Background Information
Since April 2020, authorized bodies of the Russian Federation started recording complaints from Russian state-owned media that foreign internet portals Twitter, Facebook, and YouTube were censoring their accounts.
On November 19, 2020, Roskomnadzor published a letter claiming that “Russian law cannot and should not be supplanted in the territory of the [Russian Federation] by the rules of internet companies.”
Russian officials have labeled as “censorship” the practice of limiting the use of materials from state-owned media, stating that these actions constitute attempts by major internet portals to infringe on the interests of Russian users and must be countered.

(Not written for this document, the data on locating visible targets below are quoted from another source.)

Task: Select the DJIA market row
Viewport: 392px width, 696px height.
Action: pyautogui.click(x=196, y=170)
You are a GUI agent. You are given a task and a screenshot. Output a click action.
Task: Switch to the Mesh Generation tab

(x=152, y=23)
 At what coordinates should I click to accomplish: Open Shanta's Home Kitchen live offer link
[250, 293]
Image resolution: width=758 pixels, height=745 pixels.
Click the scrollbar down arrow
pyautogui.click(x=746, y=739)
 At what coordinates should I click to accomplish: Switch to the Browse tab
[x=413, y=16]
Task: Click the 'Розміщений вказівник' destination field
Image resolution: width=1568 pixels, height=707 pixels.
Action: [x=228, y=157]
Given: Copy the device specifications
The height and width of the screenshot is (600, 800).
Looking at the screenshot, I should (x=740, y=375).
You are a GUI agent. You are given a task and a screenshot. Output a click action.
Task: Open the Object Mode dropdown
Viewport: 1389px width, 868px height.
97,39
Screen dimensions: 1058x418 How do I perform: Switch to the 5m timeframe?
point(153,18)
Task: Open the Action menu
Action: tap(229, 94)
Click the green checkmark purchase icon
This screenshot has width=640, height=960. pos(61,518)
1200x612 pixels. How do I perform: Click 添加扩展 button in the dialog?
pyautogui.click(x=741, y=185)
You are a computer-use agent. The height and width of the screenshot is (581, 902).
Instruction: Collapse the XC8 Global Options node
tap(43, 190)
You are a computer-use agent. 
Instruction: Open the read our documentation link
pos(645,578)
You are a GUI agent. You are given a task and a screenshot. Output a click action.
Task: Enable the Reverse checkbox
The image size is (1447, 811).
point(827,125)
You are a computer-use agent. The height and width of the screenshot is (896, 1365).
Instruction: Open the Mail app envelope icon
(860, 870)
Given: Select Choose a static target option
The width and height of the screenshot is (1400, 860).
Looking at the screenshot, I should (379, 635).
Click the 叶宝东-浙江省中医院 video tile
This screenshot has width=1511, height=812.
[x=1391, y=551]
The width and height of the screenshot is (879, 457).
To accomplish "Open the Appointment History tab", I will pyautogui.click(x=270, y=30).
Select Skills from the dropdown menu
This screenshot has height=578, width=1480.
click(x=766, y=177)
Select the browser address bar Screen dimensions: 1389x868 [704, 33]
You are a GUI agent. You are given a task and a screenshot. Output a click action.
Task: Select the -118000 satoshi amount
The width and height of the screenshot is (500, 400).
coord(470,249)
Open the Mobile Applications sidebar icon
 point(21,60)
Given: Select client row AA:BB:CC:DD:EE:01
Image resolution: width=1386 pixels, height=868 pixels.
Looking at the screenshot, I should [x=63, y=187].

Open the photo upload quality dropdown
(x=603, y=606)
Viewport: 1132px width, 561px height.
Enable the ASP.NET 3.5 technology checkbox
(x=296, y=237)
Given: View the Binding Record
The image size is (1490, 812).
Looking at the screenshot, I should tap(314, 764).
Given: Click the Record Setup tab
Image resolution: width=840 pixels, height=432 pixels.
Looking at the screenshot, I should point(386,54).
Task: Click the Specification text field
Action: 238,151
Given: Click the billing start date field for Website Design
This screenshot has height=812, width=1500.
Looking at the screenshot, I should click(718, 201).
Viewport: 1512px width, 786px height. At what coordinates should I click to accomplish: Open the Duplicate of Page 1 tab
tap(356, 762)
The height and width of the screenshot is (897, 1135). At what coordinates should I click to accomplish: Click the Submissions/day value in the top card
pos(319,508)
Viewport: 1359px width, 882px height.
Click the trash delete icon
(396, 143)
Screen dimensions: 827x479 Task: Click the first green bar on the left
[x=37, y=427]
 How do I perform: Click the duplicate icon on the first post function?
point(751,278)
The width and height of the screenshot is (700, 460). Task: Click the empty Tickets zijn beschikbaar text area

The draft law was introduced in the State Duma (lower chamber of the Russian legislature) on the same day the Roskomnadzor letter was published, and the chairman of the Information Policy Committee, Aleksandr Khinshtein, one of the coauthors of the initiative, stated that “non-Russian online outlets have treated Russia unfairly.”
The explanatory note attached to the draft law said that “the urgency in adopting the draft law is due to numerous cases of unjustified restriction of Russian citizens’ access to information in the Russian media by certain internet resources, including those registered outside Russia,” and insisted that providing “a mechanism to counter the perceived discrimination of Russian content” was essential.
Content of the Law
The law stipulates the legal procedure through which content published on the internet can be blocked or its traffic can be throttled. It prescribes that the Office of the Prosecutor General of the Russian Federation, in agreement with the Russian Ministry of Foreign Affairs, can identify the owner of an information resource that has limited on the grounds provided in article 2 people’s access to information deemed “publicly important” and has violated rights and freedoms and/or discriminated against official Russian media. The Prosecutor General’s Office must then send the ruling to Roskomnadzor for execution. (Art. 2.)
According to the law, Roskomnadzor is to begin the procedure by listing the resource in a specially created registry published on its official website. It must within one day send a warning to the respondent and request that the violation be rectified within the period specified in the warning. If the violation is not addressed, Roskomnadzor must then block the resource fully or partially. (Art. 4.)
Article 5 of the law prescribes that, if the demands of Roskomnadzor are not met, the agency can fully or partially restrict access to the media platforms of the “violator” by employing technical means based on Federal Law on Communications No. 126-FZ of July 7, 2003. (Federal Law No. 482-FZ, art. 46, para. 5.)
However, if the foreign media platform takes actions and complies with the claim in a manner deemed satisfactory by Roskomnadzor, the latter must notify the attorney general and ask for the cancellation on the measures. (Art. 7.) The sanctions are to be lifted within one day after the decision is made, and proper notification must be sent to Roskomnadzor. (Arts. 7 & 10.)
Recent Developments
The Federation Council of the Federal Assembly of the Russian Federation (upper chamber of the legislature) is continuing to debate issues of internet regulation. Alexei Pushkov, the chair of the Federation Council’s Interim Commission on Information Policy and Cooperation with the Media, has stated that “[f]or Russia, regulating internet companies and developing local social networks and internet platforms is an important and necessary part of ensuring national digital sovereignty.”